LIFESTYLE
06/11/2015 10:46 CET | Aktualisiert 06/11/2015 11:49 CET

Wie sich ein Bandwurm im Gehirn eines amerikanischen Studenten einnistete

Als Luis Ortiz (26) ins Krankenhaus kommt, ahnt er noch nicht, was der Grund für seine starken Kopfschmerzen ist. Der Arzt im Krankenhaus in Sacramento, Kalifornien, ordnete einen Hirn-Scan an und traute seinen Augen nicht. Im Hirn des Studenten hatte sich die Larve eines Bandwurms eingenistet.

Bandwürmer sind Parasiten, die sich eigentlich im Darm festsetzen. Wie der Wurm in das Gehirn des jungen Mannes gekommen ist, wissen die Mediziner noch nicht.

Nach der schockierenden Diagnose soll der Arzt zu Ortiz gesagt haben: „Sie haben nur noch 30 Minuten zu leben.“ So jedenfalls berichtet es der britische Independent.

Ortiz wurde noch im Krankenhaus ohnmächtig und direkt notoperiert. Die Ärzte entfernten den Parasiten aus seinem Gehirn und retteten ihm so das Leben.

Wie ein Korken im Gehirn

Neuro-Chirurg Soren Singel erklärte später gegenüber der Tageszeitung „Napa Valley Register“: „Die Wurmlarve hat sich im Gehirn des Patienten eingenistet und, ähnlich wie ein Flaschenkorken, die Flüssigkeitszufuhr zum Gehirn blockiert.“

Eine lebensbedrohliche Situation, die dank des schnellen Eingreifens der Ärzte behoben werden konnte.

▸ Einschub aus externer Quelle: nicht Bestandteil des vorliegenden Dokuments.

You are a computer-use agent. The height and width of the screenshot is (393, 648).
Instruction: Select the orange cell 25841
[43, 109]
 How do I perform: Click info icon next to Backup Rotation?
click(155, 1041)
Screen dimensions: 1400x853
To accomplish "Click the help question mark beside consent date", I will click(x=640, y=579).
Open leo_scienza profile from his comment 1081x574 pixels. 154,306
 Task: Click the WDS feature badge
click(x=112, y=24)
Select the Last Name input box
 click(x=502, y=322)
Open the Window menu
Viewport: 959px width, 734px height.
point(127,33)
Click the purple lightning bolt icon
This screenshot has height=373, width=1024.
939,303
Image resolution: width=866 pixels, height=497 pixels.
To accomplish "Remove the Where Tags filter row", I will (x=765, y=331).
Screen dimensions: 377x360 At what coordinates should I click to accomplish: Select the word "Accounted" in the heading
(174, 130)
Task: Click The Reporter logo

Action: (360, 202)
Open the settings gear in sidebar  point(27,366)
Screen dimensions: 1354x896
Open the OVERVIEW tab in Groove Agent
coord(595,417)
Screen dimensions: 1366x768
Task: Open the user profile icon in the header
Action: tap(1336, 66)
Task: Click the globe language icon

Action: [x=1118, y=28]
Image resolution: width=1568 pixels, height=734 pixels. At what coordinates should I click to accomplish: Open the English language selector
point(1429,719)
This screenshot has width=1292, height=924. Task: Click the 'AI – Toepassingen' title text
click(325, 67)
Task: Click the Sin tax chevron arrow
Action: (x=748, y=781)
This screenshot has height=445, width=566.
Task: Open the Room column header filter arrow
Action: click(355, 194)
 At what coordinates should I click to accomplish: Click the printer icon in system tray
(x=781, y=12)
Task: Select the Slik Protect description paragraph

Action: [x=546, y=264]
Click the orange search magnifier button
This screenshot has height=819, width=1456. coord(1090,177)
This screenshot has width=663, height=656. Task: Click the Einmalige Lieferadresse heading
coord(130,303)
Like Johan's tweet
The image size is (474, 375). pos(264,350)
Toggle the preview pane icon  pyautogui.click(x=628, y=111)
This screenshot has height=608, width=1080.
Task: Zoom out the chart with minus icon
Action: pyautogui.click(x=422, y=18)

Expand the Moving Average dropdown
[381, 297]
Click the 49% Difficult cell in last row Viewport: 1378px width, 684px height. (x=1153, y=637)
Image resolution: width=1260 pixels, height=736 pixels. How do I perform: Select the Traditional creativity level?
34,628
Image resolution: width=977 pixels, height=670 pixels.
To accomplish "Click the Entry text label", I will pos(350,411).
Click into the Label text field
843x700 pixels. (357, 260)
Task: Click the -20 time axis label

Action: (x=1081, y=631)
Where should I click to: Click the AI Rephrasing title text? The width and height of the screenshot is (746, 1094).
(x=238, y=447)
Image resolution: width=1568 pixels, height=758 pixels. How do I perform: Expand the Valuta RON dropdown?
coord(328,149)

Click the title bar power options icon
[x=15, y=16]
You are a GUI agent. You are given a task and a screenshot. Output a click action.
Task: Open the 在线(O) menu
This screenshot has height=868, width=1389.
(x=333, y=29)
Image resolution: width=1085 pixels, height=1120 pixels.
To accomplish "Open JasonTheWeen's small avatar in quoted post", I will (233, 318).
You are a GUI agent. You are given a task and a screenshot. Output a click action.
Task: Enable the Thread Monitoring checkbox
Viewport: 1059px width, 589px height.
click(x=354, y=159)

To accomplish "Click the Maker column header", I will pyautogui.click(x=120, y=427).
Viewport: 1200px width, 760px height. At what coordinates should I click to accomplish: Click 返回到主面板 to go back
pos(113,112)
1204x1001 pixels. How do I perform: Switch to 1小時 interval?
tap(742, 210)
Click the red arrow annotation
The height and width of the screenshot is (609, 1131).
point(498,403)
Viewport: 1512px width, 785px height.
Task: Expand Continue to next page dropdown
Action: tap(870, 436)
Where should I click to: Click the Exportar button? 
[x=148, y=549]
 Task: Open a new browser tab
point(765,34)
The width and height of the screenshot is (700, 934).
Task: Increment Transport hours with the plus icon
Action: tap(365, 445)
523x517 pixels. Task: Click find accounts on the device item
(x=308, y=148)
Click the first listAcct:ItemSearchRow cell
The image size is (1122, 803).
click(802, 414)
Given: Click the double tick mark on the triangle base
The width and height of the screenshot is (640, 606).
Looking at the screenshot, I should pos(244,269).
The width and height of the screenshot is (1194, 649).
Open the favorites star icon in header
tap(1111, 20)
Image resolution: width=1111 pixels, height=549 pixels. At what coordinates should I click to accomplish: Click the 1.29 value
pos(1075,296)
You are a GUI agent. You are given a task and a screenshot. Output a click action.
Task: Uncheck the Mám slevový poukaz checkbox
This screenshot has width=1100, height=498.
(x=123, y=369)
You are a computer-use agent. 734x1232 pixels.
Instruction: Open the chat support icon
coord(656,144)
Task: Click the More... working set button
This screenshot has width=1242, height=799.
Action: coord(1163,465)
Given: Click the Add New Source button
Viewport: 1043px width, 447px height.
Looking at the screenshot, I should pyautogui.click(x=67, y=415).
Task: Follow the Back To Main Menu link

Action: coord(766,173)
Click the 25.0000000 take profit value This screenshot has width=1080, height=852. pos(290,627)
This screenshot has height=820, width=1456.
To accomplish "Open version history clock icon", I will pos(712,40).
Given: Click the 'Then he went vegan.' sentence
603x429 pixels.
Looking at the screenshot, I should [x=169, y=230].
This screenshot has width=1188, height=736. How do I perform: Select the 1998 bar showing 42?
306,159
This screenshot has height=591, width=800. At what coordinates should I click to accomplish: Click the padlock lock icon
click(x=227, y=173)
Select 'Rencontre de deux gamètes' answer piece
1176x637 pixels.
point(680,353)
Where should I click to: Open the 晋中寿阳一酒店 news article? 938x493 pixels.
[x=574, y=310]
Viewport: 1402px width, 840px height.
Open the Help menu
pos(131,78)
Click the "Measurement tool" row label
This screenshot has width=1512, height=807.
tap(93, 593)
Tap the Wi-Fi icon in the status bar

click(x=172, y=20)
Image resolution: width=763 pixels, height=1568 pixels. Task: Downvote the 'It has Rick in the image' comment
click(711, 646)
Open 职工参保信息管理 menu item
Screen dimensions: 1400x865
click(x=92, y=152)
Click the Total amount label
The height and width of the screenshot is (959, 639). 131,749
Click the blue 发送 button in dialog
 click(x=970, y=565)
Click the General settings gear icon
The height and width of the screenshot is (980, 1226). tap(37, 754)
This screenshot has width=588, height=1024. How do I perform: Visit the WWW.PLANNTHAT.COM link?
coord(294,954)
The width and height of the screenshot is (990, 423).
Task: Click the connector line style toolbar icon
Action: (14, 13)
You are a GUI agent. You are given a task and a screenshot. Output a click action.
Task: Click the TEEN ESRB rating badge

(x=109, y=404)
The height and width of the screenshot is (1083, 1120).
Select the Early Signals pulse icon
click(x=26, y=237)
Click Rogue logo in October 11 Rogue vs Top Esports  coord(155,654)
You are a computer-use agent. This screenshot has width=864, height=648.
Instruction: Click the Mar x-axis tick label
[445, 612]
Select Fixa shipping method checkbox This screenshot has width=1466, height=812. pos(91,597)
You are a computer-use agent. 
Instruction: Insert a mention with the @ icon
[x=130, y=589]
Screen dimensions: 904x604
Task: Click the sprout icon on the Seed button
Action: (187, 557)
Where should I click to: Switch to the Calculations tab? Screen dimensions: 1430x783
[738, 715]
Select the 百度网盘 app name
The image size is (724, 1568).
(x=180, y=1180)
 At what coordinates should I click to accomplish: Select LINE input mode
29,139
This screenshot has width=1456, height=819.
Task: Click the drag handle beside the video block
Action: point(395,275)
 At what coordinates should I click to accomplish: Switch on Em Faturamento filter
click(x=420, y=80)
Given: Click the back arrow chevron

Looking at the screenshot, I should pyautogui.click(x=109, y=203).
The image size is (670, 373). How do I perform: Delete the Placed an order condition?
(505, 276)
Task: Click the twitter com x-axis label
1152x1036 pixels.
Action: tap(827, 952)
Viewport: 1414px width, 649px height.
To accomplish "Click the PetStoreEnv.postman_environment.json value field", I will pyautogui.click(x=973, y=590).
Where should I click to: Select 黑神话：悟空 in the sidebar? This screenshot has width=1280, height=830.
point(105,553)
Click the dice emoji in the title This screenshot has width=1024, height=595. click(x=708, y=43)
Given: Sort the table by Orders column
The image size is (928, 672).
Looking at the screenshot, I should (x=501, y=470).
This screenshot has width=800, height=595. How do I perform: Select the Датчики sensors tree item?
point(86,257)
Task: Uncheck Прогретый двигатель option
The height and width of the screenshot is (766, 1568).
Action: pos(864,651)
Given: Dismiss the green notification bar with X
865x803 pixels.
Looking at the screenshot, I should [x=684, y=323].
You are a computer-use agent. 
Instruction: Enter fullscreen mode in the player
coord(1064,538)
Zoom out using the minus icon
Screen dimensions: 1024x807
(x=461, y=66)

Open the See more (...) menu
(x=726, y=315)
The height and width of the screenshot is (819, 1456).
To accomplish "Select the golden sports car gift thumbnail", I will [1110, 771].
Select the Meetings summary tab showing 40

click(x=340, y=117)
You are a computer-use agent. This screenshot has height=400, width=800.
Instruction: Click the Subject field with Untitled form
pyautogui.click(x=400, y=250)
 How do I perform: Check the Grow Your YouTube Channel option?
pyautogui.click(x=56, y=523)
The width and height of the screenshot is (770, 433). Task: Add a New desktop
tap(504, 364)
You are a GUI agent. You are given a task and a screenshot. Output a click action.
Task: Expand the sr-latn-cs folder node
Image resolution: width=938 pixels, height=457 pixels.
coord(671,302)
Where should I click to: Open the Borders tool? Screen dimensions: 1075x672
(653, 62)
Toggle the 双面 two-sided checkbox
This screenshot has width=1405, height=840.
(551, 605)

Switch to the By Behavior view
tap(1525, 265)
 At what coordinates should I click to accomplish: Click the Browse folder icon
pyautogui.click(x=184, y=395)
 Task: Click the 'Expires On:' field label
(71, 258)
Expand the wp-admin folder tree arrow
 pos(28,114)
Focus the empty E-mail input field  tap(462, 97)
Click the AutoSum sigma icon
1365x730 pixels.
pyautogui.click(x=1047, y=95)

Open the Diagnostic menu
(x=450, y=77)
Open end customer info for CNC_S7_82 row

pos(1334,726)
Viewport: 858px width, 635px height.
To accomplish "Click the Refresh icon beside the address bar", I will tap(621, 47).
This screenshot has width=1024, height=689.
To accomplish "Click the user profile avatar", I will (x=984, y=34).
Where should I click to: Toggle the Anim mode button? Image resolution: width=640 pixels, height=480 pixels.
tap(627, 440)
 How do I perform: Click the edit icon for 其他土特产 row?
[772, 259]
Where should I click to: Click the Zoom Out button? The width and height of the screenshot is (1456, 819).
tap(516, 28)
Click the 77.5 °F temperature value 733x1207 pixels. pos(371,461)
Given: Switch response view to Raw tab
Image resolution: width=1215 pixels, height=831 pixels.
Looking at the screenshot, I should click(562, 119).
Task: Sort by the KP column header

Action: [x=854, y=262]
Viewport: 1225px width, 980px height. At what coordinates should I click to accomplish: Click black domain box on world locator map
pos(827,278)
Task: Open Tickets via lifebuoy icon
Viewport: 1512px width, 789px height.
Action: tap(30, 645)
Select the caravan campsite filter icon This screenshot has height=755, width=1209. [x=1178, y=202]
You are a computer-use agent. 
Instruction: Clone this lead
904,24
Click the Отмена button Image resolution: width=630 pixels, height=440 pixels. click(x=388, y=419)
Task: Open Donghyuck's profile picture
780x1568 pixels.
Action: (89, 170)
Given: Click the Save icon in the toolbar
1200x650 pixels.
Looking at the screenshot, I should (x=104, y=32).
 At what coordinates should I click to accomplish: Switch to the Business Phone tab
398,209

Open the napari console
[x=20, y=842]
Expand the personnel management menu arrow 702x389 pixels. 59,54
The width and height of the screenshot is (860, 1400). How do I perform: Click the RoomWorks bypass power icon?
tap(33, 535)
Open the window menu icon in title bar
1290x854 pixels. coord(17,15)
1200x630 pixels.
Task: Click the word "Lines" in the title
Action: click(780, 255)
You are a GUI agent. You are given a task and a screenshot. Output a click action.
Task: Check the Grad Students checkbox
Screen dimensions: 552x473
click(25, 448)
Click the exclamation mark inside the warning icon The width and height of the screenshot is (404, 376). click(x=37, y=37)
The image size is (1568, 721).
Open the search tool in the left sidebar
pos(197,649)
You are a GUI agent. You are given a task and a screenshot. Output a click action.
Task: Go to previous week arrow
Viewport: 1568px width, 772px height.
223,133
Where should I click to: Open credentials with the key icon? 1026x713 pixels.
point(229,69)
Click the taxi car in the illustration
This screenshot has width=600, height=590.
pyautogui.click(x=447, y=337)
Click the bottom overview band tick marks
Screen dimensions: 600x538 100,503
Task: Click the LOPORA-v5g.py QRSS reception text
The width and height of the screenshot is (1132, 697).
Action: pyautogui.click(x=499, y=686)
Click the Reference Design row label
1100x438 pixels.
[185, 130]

In einem Interview mit dem amerikanischen TV-Sender „CBS“ nach der Operation zeigte Ortiz sich sichtlich erleichtert: „Ich hätte nie gedacht, dass mir so etwas passieren könnte. Ich hatte keine Ahnung, dass da ein Parasit in meinem Kopf war.“

Obwohl die Hirn-Operation gut verlaufen ist, sind noch nicht alle Hirnfunktionen des Patienten wiederhergestellt. Arbeiten oder Autofahren könne er beispielsweise noch nicht wieder, so Ortiz. Dank einer Therapie befindet er sich aber auf dem Weg der Besserung.